The commercial and office building at Sögestrasse 62-64 is a striking representative of a freely historical - often baroqueizing as well as monumental style of the early 20th century that combines abstracted and historical architectural forms with modern construction methods.
A representative business and office building
The entrepreneur Siegfried Meyer, owner of the ready-made clothing store "Seidenhaus Koopmann", had a representative six-story business and office building built in 1910/11 by the Bremen architects Behrens and Neumark on the corner of Sögestraße and Knochenhauerstraße, which extended over six narrow lots in the old town. The Behrens and Neumark office, which existed between 1907 and 1935, specialized in commercial and office buildings and achieved outstanding results in this field in downtown Bremen.
The building gains a strong dynamic and a tension through the slight curvature, which is emphasized and at the same time absorbed by the static as well as block-like heaviness of the two triaxial corner risalites. The facade is characterized by a decorative variety of windows, whose arrangement conceals the room height and the floor plan of the interior. Originally, the two lower floors were mainly occupied by two large showrooms and salesrooms of the company Seidenhaus Koopmann. The upper floors contained rented office space and so-called “studios”.

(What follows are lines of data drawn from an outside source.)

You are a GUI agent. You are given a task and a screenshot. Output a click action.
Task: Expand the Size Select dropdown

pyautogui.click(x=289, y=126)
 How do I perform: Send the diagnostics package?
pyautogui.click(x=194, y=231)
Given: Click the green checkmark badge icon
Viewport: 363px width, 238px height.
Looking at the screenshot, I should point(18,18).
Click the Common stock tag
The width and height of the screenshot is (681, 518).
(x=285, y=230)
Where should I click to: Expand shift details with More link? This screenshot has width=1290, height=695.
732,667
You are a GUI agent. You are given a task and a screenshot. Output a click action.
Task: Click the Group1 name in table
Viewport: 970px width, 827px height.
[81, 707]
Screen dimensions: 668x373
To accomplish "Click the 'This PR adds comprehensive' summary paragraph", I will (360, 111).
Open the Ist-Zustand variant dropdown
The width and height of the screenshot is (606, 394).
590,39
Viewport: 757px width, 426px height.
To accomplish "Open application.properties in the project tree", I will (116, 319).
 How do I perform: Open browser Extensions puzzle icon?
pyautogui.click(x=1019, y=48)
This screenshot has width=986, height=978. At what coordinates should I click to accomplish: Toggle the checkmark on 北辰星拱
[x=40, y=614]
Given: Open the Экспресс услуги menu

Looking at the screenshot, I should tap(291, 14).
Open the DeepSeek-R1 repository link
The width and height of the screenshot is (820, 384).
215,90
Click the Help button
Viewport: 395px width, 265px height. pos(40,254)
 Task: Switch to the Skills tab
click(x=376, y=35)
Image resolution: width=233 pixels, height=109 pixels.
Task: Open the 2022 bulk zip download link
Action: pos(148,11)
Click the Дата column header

A cultural monument in Bremen
The interior has undergone various changes due to a series of changes in ownership and use. However, with the exception of the modernized store floor, the facade still largely shows the original appearance of the building. As a relatively well-preserved, typical and representative commercial building of its time, the building of the office of Behrens and Neumark is a special work of architectural history. It is therefore a cultural monument for reasons of architectural art and history, the preservation of which is therefore particularly in the public interest.